> _LISTED ENTRIES_
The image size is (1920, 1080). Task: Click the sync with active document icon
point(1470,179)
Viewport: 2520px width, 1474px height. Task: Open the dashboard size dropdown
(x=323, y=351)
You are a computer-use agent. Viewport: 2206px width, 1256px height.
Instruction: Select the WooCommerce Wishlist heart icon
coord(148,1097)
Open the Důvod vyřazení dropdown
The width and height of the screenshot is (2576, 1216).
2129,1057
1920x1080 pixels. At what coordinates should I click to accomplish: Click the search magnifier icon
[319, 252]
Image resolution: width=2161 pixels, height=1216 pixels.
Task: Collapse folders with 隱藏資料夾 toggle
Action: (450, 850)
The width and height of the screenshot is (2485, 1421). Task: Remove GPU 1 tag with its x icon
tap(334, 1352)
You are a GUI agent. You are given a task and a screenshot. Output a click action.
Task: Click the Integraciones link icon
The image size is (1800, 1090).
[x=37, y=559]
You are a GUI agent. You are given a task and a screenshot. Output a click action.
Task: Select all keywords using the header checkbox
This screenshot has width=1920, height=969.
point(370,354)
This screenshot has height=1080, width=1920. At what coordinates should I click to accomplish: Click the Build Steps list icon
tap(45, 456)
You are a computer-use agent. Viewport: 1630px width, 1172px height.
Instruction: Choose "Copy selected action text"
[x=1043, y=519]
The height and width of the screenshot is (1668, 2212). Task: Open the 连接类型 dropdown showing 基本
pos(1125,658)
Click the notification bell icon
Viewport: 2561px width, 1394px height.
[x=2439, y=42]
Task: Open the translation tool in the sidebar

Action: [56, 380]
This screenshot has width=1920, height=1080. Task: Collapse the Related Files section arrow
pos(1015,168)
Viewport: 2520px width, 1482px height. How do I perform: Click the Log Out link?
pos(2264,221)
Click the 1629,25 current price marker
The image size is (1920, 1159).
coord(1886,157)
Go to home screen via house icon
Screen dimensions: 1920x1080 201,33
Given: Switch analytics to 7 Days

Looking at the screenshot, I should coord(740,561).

> _WORK INSTRUCTION_
So that nothing is lost, retype every entry in the listing above exactly.

> _TASK OUTPUT_
The image size is (1920, 1080). Task: Click the sync with active document icon
point(1470,179)
Viewport: 2520px width, 1474px height. Task: Open the dashboard size dropdown
(x=323, y=351)
You are a computer-use agent. Viewport: 2206px width, 1256px height.
Instruction: Select the WooCommerce Wishlist heart icon
coord(148,1097)
Open the Důvod vyřazení dropdown
The width and height of the screenshot is (2576, 1216).
2129,1057
1920x1080 pixels. At what coordinates should I click to accomplish: Click the search magnifier icon
[319, 252]
Image resolution: width=2161 pixels, height=1216 pixels.
Task: Collapse folders with 隱藏資料夾 toggle
Action: (450, 850)
The width and height of the screenshot is (2485, 1421). Task: Remove GPU 1 tag with its x icon
tap(334, 1352)
You are a GUI agent. You are given a task and a screenshot. Output a click action.
Task: Click the Integraciones link icon
The image size is (1800, 1090).
[x=37, y=559]
You are a GUI agent. You are given a task and a screenshot. Output a click action.
Task: Select all keywords using the header checkbox
This screenshot has width=1920, height=969.
point(370,354)
This screenshot has height=1080, width=1920. At what coordinates should I click to accomplish: Click the Build Steps list icon
tap(45, 456)
You are a computer-use agent. Viewport: 1630px width, 1172px height.
Instruction: Choose "Copy selected action text"
[x=1043, y=519]
The height and width of the screenshot is (1668, 2212). Task: Open the 连接类型 dropdown showing 基本
pos(1125,658)
Click the notification bell icon
Viewport: 2561px width, 1394px height.
[x=2439, y=42]
Task: Open the translation tool in the sidebar

Action: [56, 380]
This screenshot has width=1920, height=1080. Task: Collapse the Related Files section arrow
pos(1015,168)
Viewport: 2520px width, 1482px height. How do I perform: Click the Log Out link?
pos(2264,221)
Click the 1629,25 current price marker
The image size is (1920, 1159).
coord(1886,157)
Go to home screen via house icon
Screen dimensions: 1920x1080 201,33
Given: Switch analytics to 7 Days

Looking at the screenshot, I should coord(740,561).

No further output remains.